Present the lines of these entries as a numbered list, dropping blank lines and leaving out the pictures.

:: Working data

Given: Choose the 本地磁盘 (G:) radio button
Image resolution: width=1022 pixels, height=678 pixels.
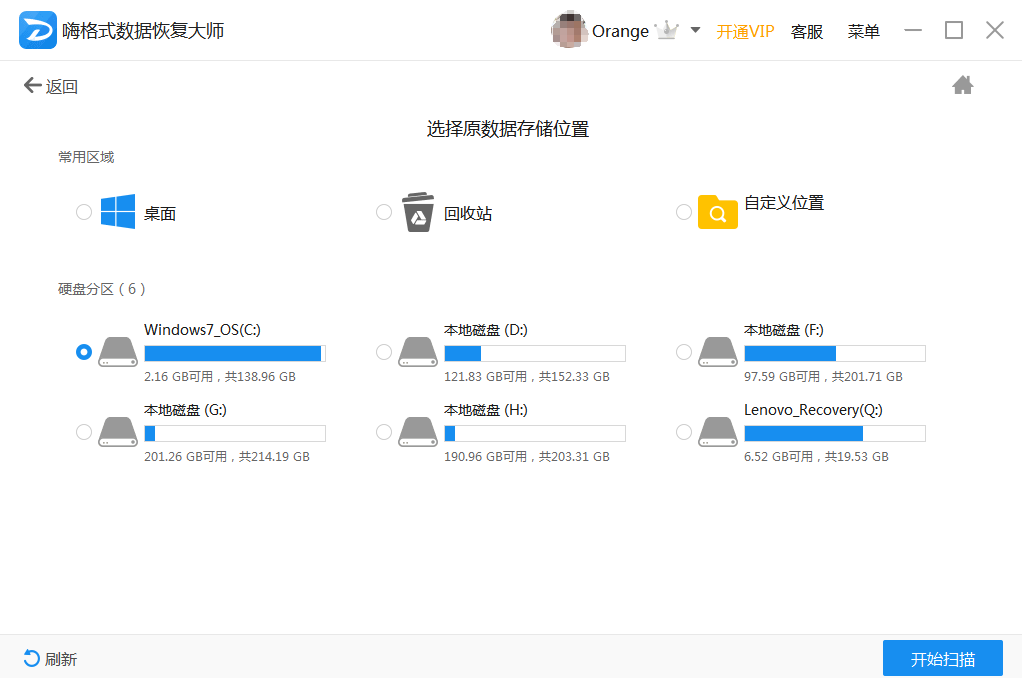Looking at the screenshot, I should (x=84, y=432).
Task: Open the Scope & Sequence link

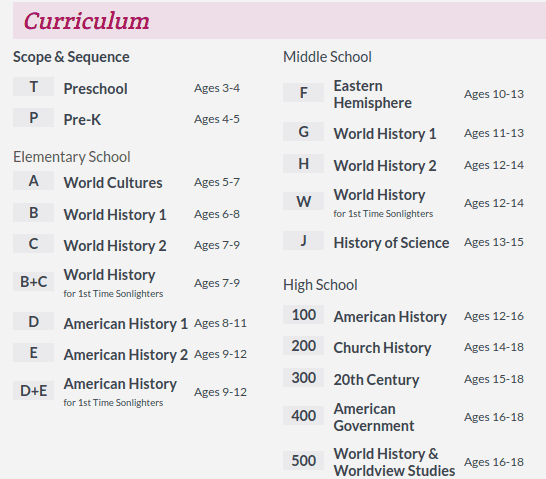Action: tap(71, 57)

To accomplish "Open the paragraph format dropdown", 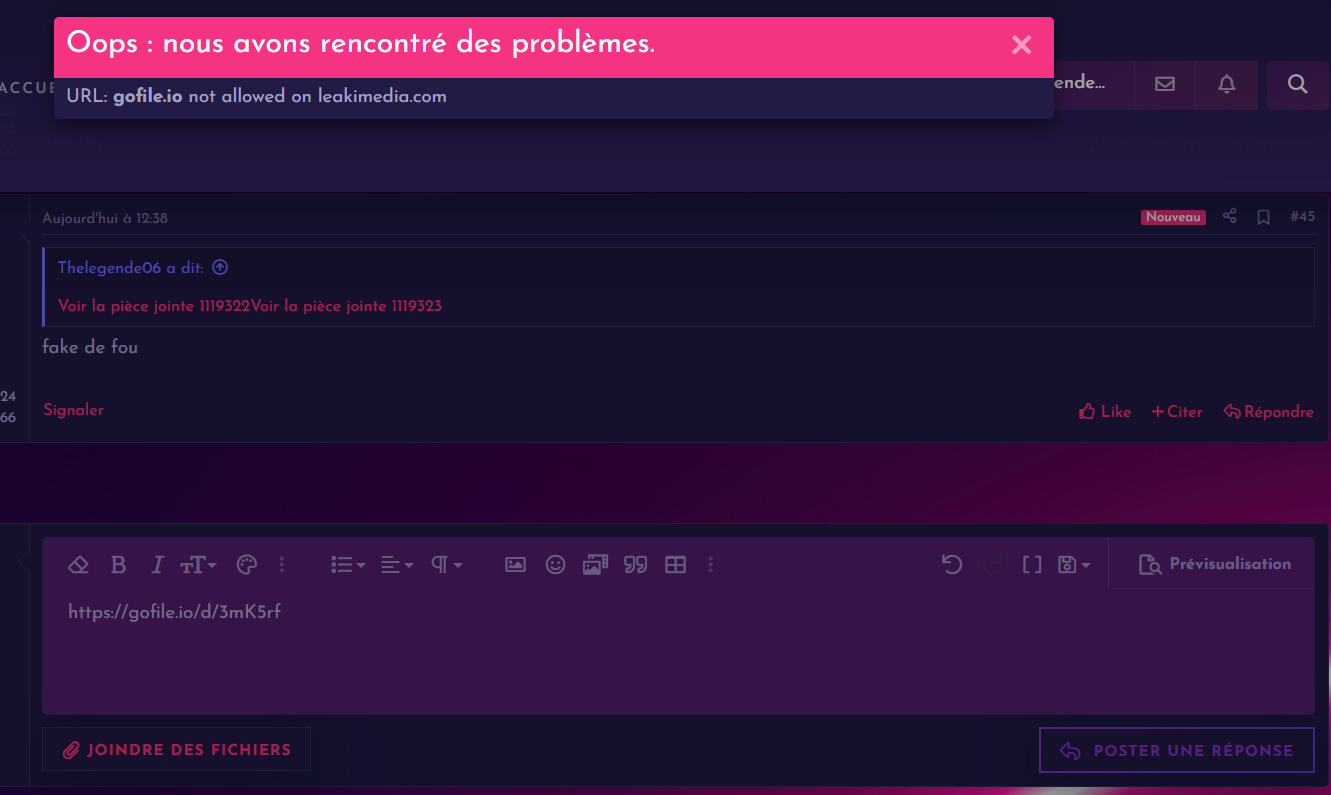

::::

= Exercise result =
1. Given: Choose the 本地磁盘 (G:) radio button
2. Image resolution: width=1022 pixels, height=678 pixels.
3. Looking at the screenshot, I should (x=84, y=432).
4. Task: Open the Scope & Sequence link
5. Action: tap(71, 57)
6. To accomplish "Open the paragraph format dropdown", 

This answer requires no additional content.